I have a friend who produces particularly readable (TypeScript) code - at least in my opinion. For a long time I couldn't figure out what was so special about it, then it dawned on me that he simply doesn't use the more fancy and recent features of the language - by recent I mean stuff that came out in the last four years or so.
I wouldn't be so radical in my approach, but I believe feature usage should obey a power law, with more advanced parts occurring less frequently. I'm sure there's a balance to be struck between terseness and using as minimal a subset of the language as possible.
Also it doesn't hurt to have whitespace here and there. We use paragraphs in written speech for a reason.
> This is similar to the identification of measurable properties of matter (like the volume, mass, and pressure of a gas) and the relationships between them (analogous to the gas equation). Thus his metrics are actually not just complexity metrics.
I thought I was familiar with halstead but this perspective was new to me. Interesting
The combination of the Elm reference and "coarsely structure codebases around CPU timelines and dataflow" statement reminded me of this great talk by Evan Czaplicki (Elm creator): https://www.youtube.com/watch?v=XpDsk374LDE
I feel the approach could have some merit, but the article unfortunately stops short of demonstrating it. Also the problem of analytically finding similar code sub-trees seems highly non-trivial. As baseline you want to parse the code, but really you'd also want to somehow "normalize" identifiers, as usually it is the common structure rather than specific identifiers that matter.
Cyclomatic complexity is much better for code analysis than pure entropy analyses.
Using linters and automated code formatting deals with entropy on level of words/characters rather well. So it is not useful metric for current state of art development.

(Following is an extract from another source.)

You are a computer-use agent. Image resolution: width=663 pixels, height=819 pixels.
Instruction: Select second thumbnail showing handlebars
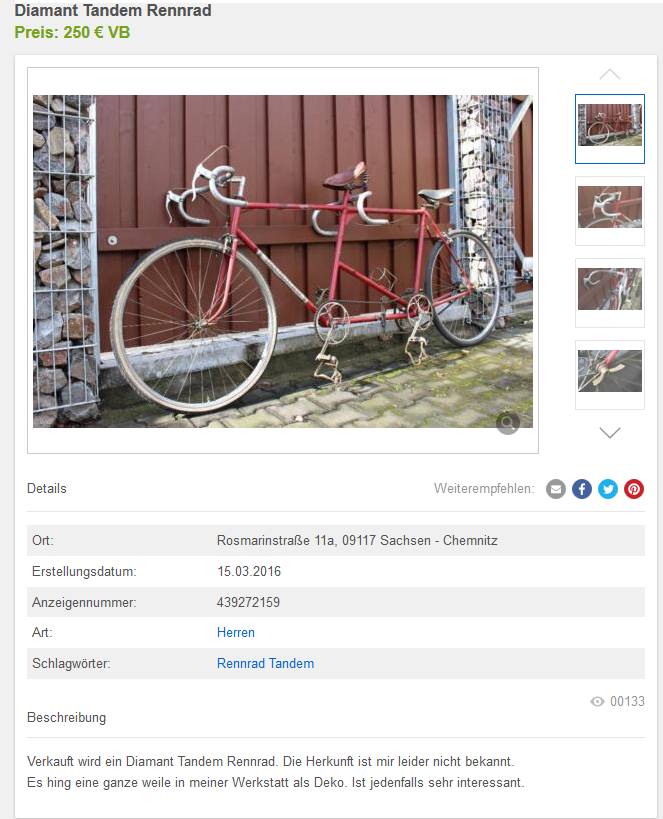pyautogui.click(x=610, y=210)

I'd argue the baseline reasonable approach to structuring applications or systems is the one given in Parnas' 1972 paper "On the Criteria To Be Used in Decomposing Systems into Modules":
http://sunnyday.mit.edu/16.355/parnas-criteria.htmlParnas' criterion embeds the understanding that code and systems are not static but need to evolve over time as requirements change or decisions are made, and that different decompositions can be inferior or superior to accommodating that change.
"Don't repeat yourself" refactoring rules of thumb can give poor results if blindly applied. Suppose two sections of application logic just so happen to look similar at this moment in time and get refactored to "remove the duplication" coupling them together, when the two sections of code are subject to different constraints and reasons for change, and will need to evolve separately.